Trzeba jednak dodać, że emocji nie brakowało do końca, a tie-break zakończył się wynikiem 15:13 dla gości.

Bogdanka LUK poniosła trzecią porażkę z rzędu. Rzeszowianie pozostają za to nadal niepokonani w PlusLidze.

Indykpol AZS Olsztyn niespodziewanym liderem. JSW górą w Zawierciu!

Już początek sezonu w PlusLidze obfituje w wiele zaskakujących rozstrzygnięć. Po sześciu rozegranych meczach niespodziewanym liderem jest Indykpol AZS Olsztyn. Olsztynianie wygrali aż pięć spotkań, w miniony weekend bardzo pewnie ogrywając w Częstochowie miejscowy Steam Hemarpol Politechnikę. MVP spotkania wybrano Pawła Halabę, a liderem drużyny od początku sezonu jest Moritz Karlitzek. Niemiecki przyjmujący zgarnął już cztery statuetki MVP spotkań, będąc też na czele listy spośród wszystkich siatkarzy PlusLigi w kategorii najlepiej punktujących.

Ciekawie było za to w sobotnim meczu w Zawierciu, gdzie dosyć niespodziewanie JSW Jastrzębski Węgiel ograł gospodarzy po tie-breaku. Drużyna prowadzona przez trenera Andrzeja Kowala utarła nosa wicemistrzom Polski, a MVP starcia został wybrany rozgrywający i kapitan przyjezdnych Benjamin Toniutti.
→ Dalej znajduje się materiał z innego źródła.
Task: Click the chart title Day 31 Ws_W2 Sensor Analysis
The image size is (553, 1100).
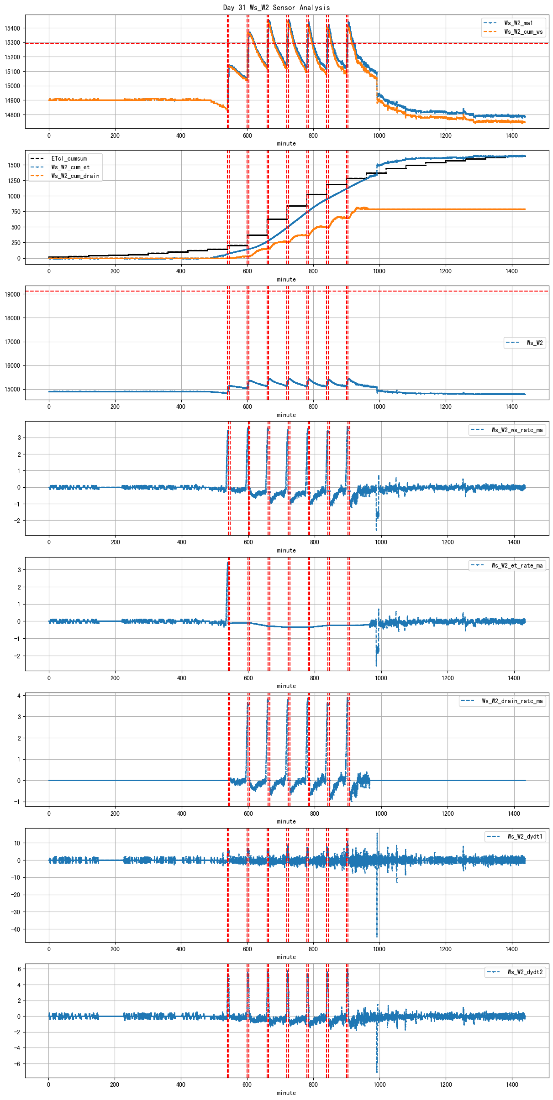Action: point(276,7)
Dodajmy, że jastrzębianie w meczu o AL-KO Superpuchar Polski przegrali z Bogdanką LUK Lublin (1:3) w katowickim Spodku. Lublinianie kilkanaście dni później przegrali ze wspomnianym Aluronem CMC Wartą w Zawierciu (2:3), a następnie… JSW Jastrzębski ograł zespół trenera Michała Winiarskiego. Ot, taki to właśnie jest sezon!